Both Estonia and Lithuania have administered all doses delivered to them, according to ECDC data accessed on Wednesday. Spain, Slovakia, Poland, Portugal and Cyprus had all used more than 80 per cent
By contrast, Belgium, the Netherlands, Croatia, Latvia, Luxembourg, Bulgaria and Hungary had used two-thirds of their supplies or less. France has so far administered only 3.8m out of 7.7m doses received, one of the worst records in the EU, according to Covidtracker.fr, a website that uses the latest national data.
Denmark had used only half, according to the ECDC data, though figures from Denmark’s vaccination authority on Wednesday show 95 per cent usage.
In Germany, where criticism of the EU’s botched procurement strategy was strongest, the national vaccination strategy is coming under mounting scrutiny, amid reports that large numbers of jabs have accumulated in storage.
“The numbers show quite clearly that a lot of vaccine is hanging around unused,” Bärbel Bas, health policy expert for the Social Democrats, said in the Bundestag on Wednesday. She warned this could persist even after supplies increase in the second quarter.
Jens Spahn, the German health minister, acknowledged there was a problem. He said Germany’s 16 regions had the capacity to administer 300,000 doses of vaccine a day and were prepared to increase that to 500,000. Yet at present only 140,000-150,000 jabs were being given.
He said the regions had initially complained that they needed more supplies of vaccine from the federal government and the EU. “But now the doses are there — and so I assume that vaccinations will now pick up speed,” he told MPs.
One factor explaining the relatively low deployment rate is the slow take up of the Oxford/AstraZeneca vaccine amid scepticism in some quarters about its effectiveness. German authorities acknowledged on Wednesday that only 15 per cent of the available AstraZeneca jabs had been administered.
In Germany, France and some other countries it is only being given to under-65s, forcing health authorities to line up other eligible cohorts for the jab amid doubts, including from French president Emmanuel Macron, about its effectiveness.

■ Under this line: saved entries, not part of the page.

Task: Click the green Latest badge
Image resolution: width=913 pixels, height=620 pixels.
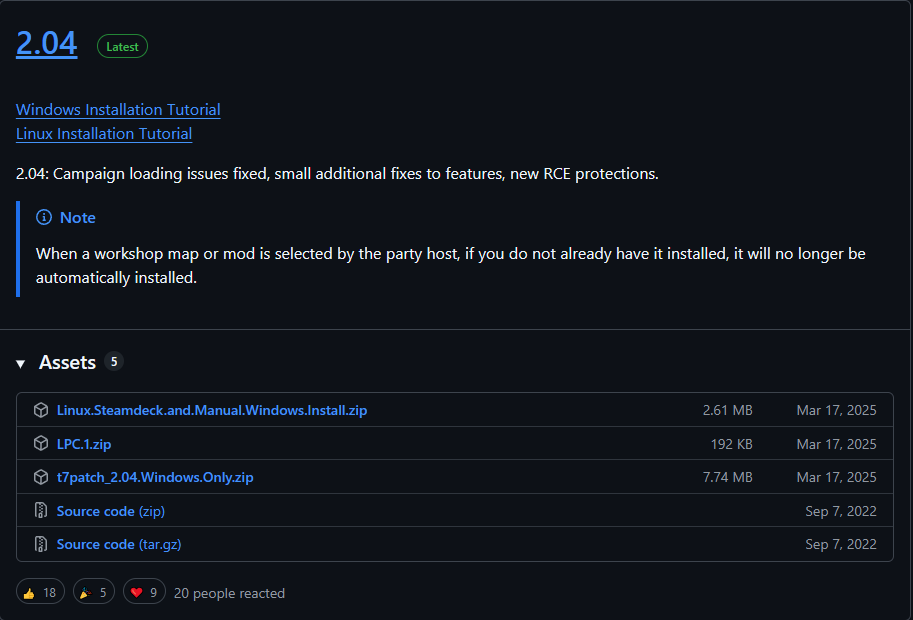Action: pyautogui.click(x=122, y=46)
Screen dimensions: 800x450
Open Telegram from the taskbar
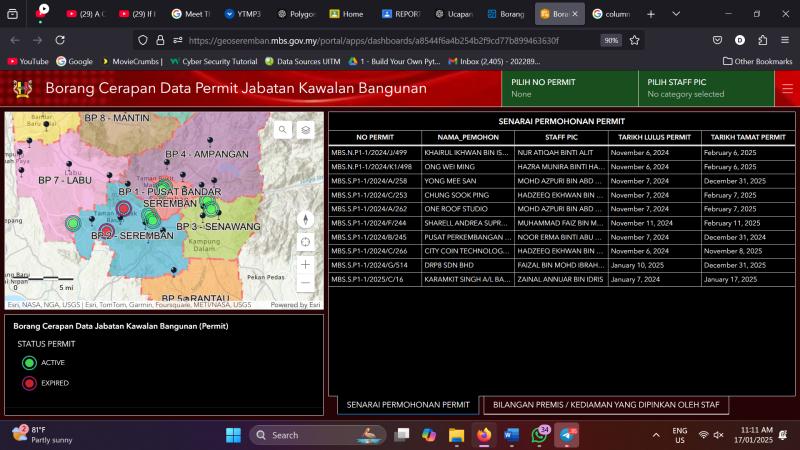point(567,435)
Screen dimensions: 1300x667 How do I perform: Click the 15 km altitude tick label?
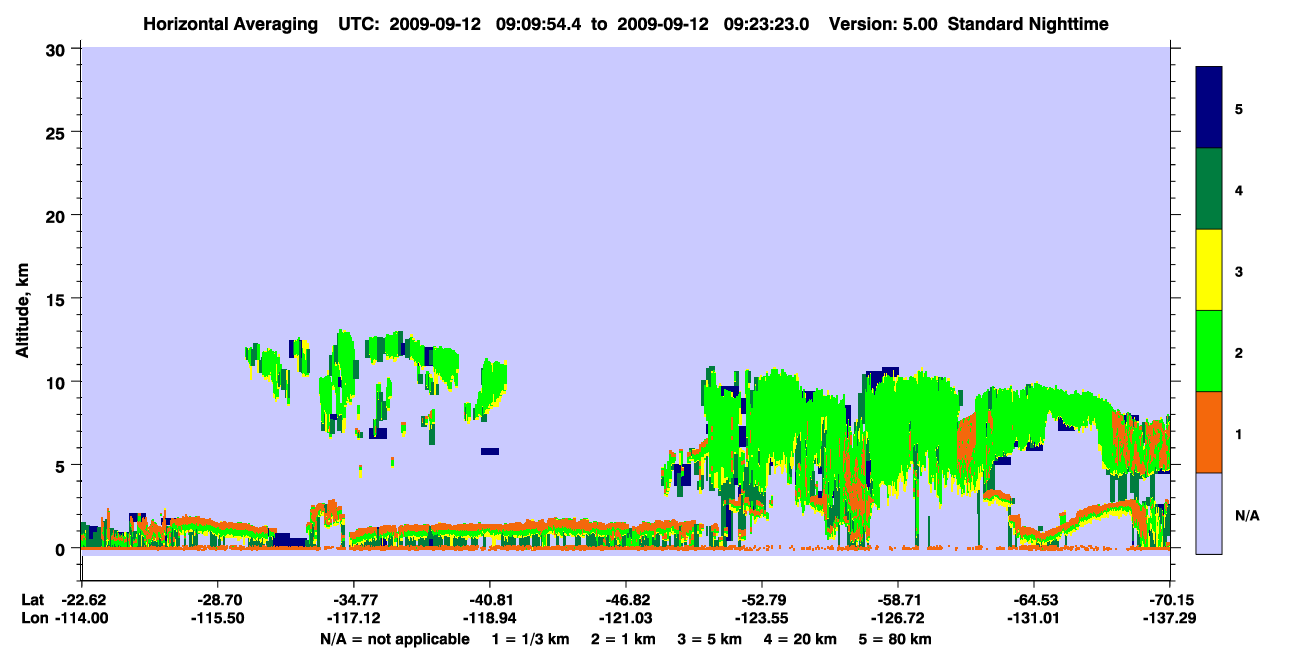point(58,299)
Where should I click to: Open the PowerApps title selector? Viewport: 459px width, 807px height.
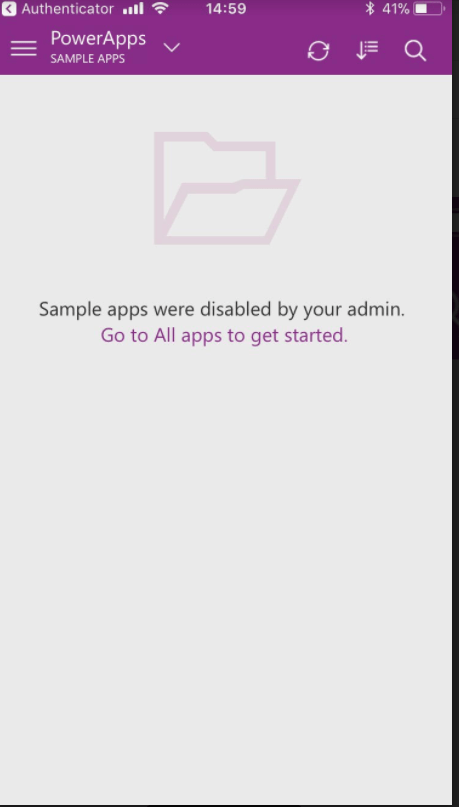(x=98, y=39)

Hanno Kautz, spokesman for the German health ministry, said that by February 23, 1.54m AstraZeneca doses had been delivered but only 240,000 actually used. “Nothing should be left behind,” he said.
Kirkegaard said that with vaccine supply set to ease from late March — and the potential upside of newly approved vaccines coming on stream — the onus was on governments to improve deployment.
“You’d think with a federal election coming in Germany in September, they’d have every political incentive to work like clockwork. They’ve clearly failed.”
But Spak cautioned that supply problems were still a big risk and could still jeopardise ambitious targets in countries like Sweden. What Sweden now needed was “sustainable, predictable deliveries”.
“If it is like a Heinz ketchup bottle and all the supply suddenly comes in June, it is going to be very difficult.”